### Description of the task
Continue the news excerpt below, on the Supreme Court's refusal to hear the Hedges v. Obama appeal, from the point at which it stops.

### Document excerpt
|---|
A group of journalists and activists who filed a lawsuit two years ago challenging a controversial provision in a national defense spending bill that they claimed allows for the indefinite detention of U.S. citizens were dealt a crushing blow Monday when the U.S. Supreme Court declined to hear their appeal.

In declining to hear the case, the highest court in the land effectively killed the lawsuit—Hedges V. Obama—which was brought by famed former New York Times reporter and Pulitzer Prize-winner Chris Hedges, Pentagon Papers whistleblower Daniel Ellsberg, renowned linguist Noam Chomsky, plus four others. Collectively, the plaintiffs were dubbed “The Magnificent Seven” by supporters.

The decision upholds the U.S. Second District Court of Appeals July 2013 decision to vacate a permanent injunction on its implementation, which was previously issued by a President Obama-appointed U.S. District Court Judge in September 2012. In her decision, Judge Katherine Forest, ruled Section 1021 of the 2012 National Defense Authorization Act unconstitutional. The Obama Administration appealed Forest’s ruling the very next day.

In a Facebook post Monday, Tangerine Bolen, founder of nonprofit whistleblower advocacy group RevolutionTruth and one of the plaintiffs in the suit, blasted the court for recent decisions defining corporations as “persons” and stripping regulations limiting campaign donations while at the same time limiting the rights of “living, breathing people.”

“We are no longer a nation ruled by laws,” she wrote. “We are nation ruled by men who have so steeped themselves in a false narrative that at the same time they are exponentially increasing the ranks of terrorists, they are destroying the rule of law itself. It is madness upon madness—the classic tale of becoming the evil you purport to fight while believing you remain righteous.”

Hedges and others had sought a permanent injunction of the provision, arguing that it violated the First and Fifth Amendments.

They also claimed that the provision gives the executive branch full authority to militarily detain people suspected of providing “substantial and/or direct support” to terrorists until the end of hostilities, which according to the provision, is lawful under the Authorization for Use of Military Force (AUMF)—enacted three days after the Sept. 11, 2001 attacks.

Hedges took the Obama Administration to court because, in part, he argued that the terminology—“covered persons”—used in the bill was overbroad, adding that it could be cited to detain journalists reporting on groups hostile to the United States.
|---|
### Supplied information
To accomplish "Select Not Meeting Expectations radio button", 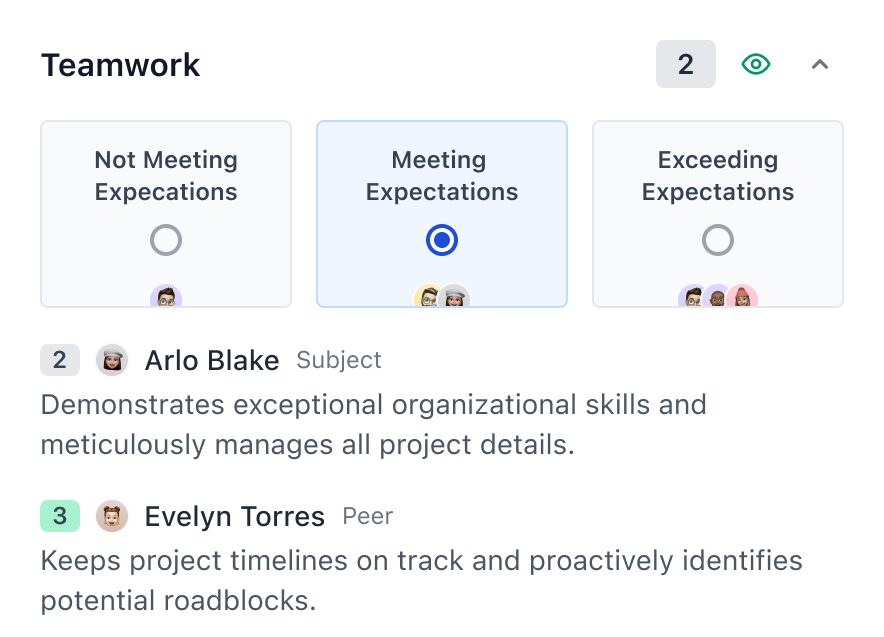I will (166, 240).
|---|
### Final result
“The deterioration of civil liberties under the Obama administration has complete continuity with the attack on civil liberties under the Bush administration,” Hudges told hundreds of supporters last year outside the Second Circuit Court of Appeals in Manhattan following oral arguments. “In fact, under the Obama administration it has been worse. The radical interpretation of the 2001 Authorization to Use Military Force Act [AUMF] has given the U.S. government, in particular the executive branch, the right to assassinate American citizens.”

Forest sided with Hedges, writing in her decision that the seven plaintiffs “testified credibly” to having a reasonable fear that their activities could subject them to indefinite detention. But the U.S. Second District Court of Appeals ruled that they lacked standing because “Section 1021 says nothing at all about the President’s authority to detain American citizens.”

Their failed appeal to the Supreme Court ends a long legal battle with the Obama administration, yet Bolen, in her Facebook post, vowed to fight on.

“This battle is lost but the war is not over. Arab Spring and Occupy showed us that it is possible for millions of people to stand up together, to awaken a shared commitment to a better future,” she wrote. “They were a reminder that all things are possible—not just assaults, lies, corruption and the slow devastation wrought on us by the world’s most powerful elites—but a spontaneous rising up, to reclaim our power, our voices and our futures.”

Bruce Afran, one of the attorneys who brought the suit, did not immediately return a call for comment.